Brody also produced the follow-up single, “Give Me A Minute,” while “Perfect Strangers,” due out in July,” was produced by Noah Barer, also in Montreal.
“’Perfect Strangers’ is about my old best friend. The way that I show people a song is really subtle and devious — I’ll be with that person and say, ‘Hey, I wrote this song; check it out; let me know what you think,’” she laughs. “Even though it’s about that person, they’ll probably never know, but it’s also a sense of satisfaction for me that they heard it. ‘Give Me A Minute’ is about me, in a fight with someone, being like, “Give me a minute so I can think of all these clever witty things to say to you while I’m angry.”
Jayde is continuing to work with both producers on additional material.
Born in Cobourg, Ontario, about 100 kilometres east of Toronto, Jayde was strongly influenced by Canadian artist LIGHTS and started teaching herself to play piano and guitar around the age of nine solely to play LIGHTS’ songs. “I was just creeping through YouTube like every 8-year-old kid does and I stumbled upon one of her music videos, for ‘Saviour,” and then found out she had a whole album out.”

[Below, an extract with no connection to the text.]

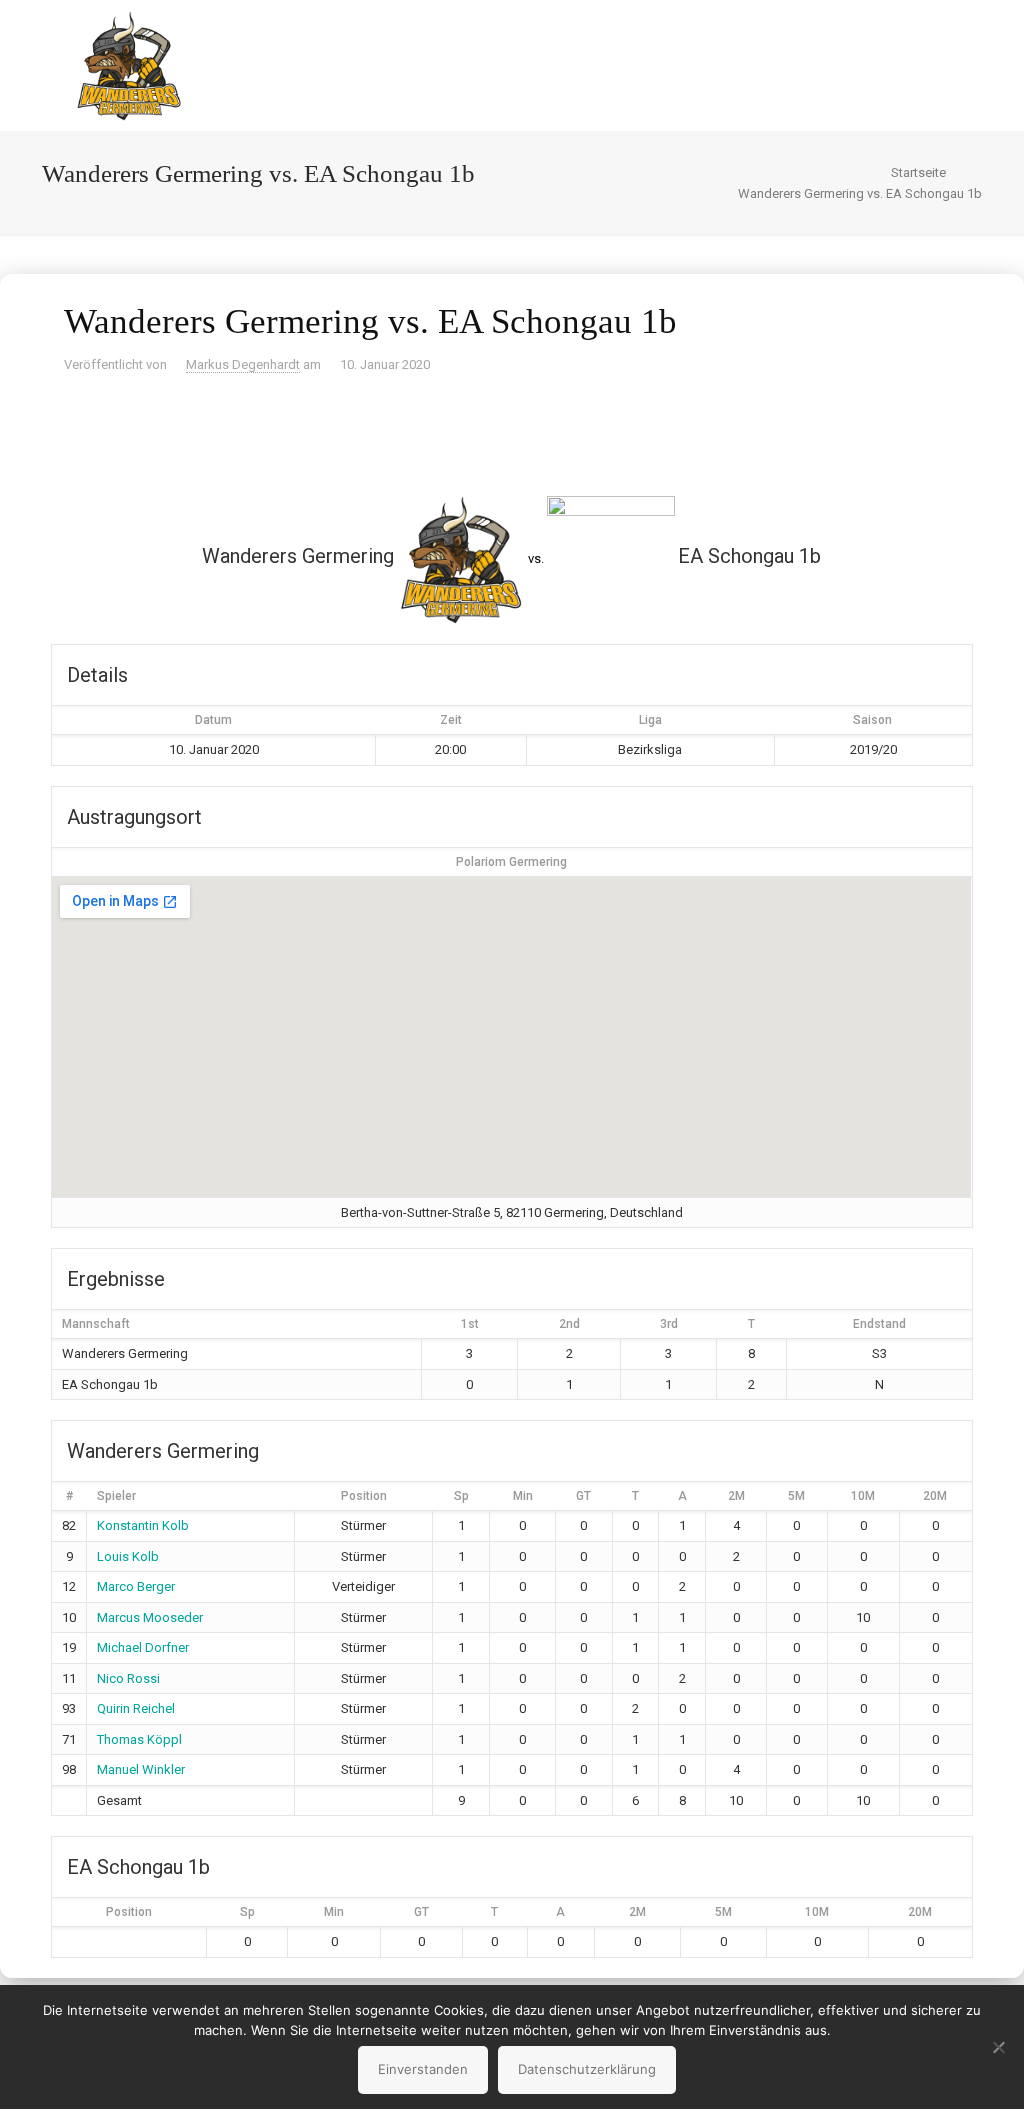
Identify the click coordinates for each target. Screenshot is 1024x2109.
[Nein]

She was a great virtual role model. For two or three years, Jayde immersed herself in music, learning songs, and then, at age 12, one of her supposed friends had crossed her out of a photo for National Best Friend’s Day (yes, there is such a thing). “I was really offended, but I didn’t want to confront them about it, so I wrote a song and I posted it on the internet. It was nice to be able to tell them how I was feeling without actually saying it.”
That traumatic teen incident kicked off her songwriting pursuit, and she quickly received encouragement and accolades — and not just from friends and family. The summer Jayde was heading into grade 9, she played a backyard party, complete with a stage, and one of the attendees knew Three Days Grace drummer Neil Sanderson and his business partner, songwriter Casey Marshall. “I started a development deal with them and that lasted about four years,” she says. “I was just working on the art of writing a song.”

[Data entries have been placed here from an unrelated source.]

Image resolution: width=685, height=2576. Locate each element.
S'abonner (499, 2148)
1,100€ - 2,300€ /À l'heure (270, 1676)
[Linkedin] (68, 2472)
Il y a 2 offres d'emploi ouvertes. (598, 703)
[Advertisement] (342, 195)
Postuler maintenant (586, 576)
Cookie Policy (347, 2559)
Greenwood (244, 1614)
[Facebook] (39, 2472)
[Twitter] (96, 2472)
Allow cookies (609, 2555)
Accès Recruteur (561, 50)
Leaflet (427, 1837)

Throughout her high school years, she won local singing competitions Snofest Idol and Kawartha Idol in 2015, at age 14, and performed at Toronto’s Youth Day at Yonge-Dundas Square that summer. In 2016, she wrote and recorded her first EP with songwriter Shobha and producer Rob Wells at Sony ATV Music Publishing. “We released one song off of it, but because I was really young, I was still trying to chase a mainstream dream,” Jayde says of the “bubblegum-pop” sound. “At the end of the day, it wasn’t what I really wanted to make.”
The following year Jayde was a semi-finalist in the Canadian Songwriting Competition; a finalist in the international Unsigned Only competition; and top 10 in Kitchener-Waterloo, Ontario’s The Shot vocal competition. To top it off, CBC included her in its Searchlight 10 young artists you need to hear. Jayde also worked with the musical directors and producers of Family Channel’s The Next Step on “Believe” for the show.
While her friends all went on to college and university — and Jayde did apply too — she decided instead to get a retail job so she could pay not just for her music production, but for music business books too. “I’ve been treating it as if I’m in school,” she says. “I took the job so I could put more money towards music — my dream job.”
Jayde is resolute now. She knows what she wants, how she wants to sound, and move her career forward. She’s had all of her teen years to figure it out.
“As I was getting into music, a lot of people told me that I had to do mainstream because that’s what was going to sell,” she says. “I was always so stubborn with it. But I remember one time when I was recording, they said that I was in between Demi Lovato and Lana Del Rey. Is it mainstream pop? Is it underground pop? The way that I see it is in between. That’s the type of person I am too. I don’t fall into either one of those categories because I’m in the middle.”